Explanation: ### Explanation **Correct Option: D. Instruct the patient to go to the hospital for a nonstress test.** The primary goal in managing a complaint of decreased fetal movements (DFM) is to assess fetal well-being and rule out fetal distress or intrauterine fetal demise. At 34 weeks (viable gestational age), the **Nonstress Test (NST)** is the preferred initial screening tool. It evaluates the fetal heart rate (FHR) response to fetal movement.
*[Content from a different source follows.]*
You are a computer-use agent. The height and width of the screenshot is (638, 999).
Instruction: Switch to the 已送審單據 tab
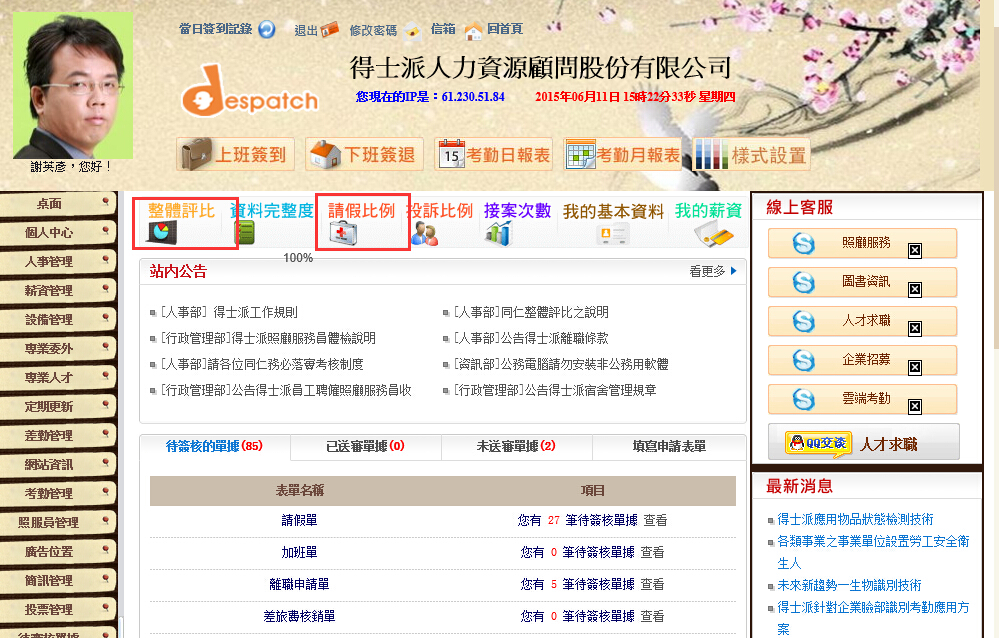pyautogui.click(x=365, y=446)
A "reactive" NST indicates a functional fetal autonomic nervous system and correlates with a low risk of fetal death within the next week. **Why other options are incorrect:** * **Option A:** A **Contraction Stress Test (CST)** is more invasive (requires oxytocin or nipple stimulation) and is generally used as a follow-up if the NST or Biophysical Profile (BPP) is non-reassuring. It is not the first-line investigation for DFM. * **Option B:** Reassurance is inappropriate. While "10 movements in 2 hours" (Sadovsky’s method) is a common threshold, any subjective perception of decreased movement by the mother requires objective clinical evaluation. * **Option C:** Delivery at 34 weeks is premature. Admission for delivery is only indicated if fetal distress is confirmed (e.g., persistent late decelerations or a BPP score <4/10) and the benefits of delivery outweigh the risks of prematurity. **Clinical Pearls for NEET-PG:** * **Reactive NST:** Defined as $\geq$ 2 accelerations (at least 15 bpm above baseline lasting 15 seconds) within a 20-minute window. * **First step in DFM:** Maternal history and physical exam (including FHR auscultation), followed immediately by an NST. * **Next step if NST is non-reactive:** Perform a **Biophysical Profile (BPP)** or Modified BPP (NST + Amniotic Fluid Index). * **High-yield:** The most common cause of a non-reactive NST is a **fetal sleep cycle** (usually lasting 20–40 minutes).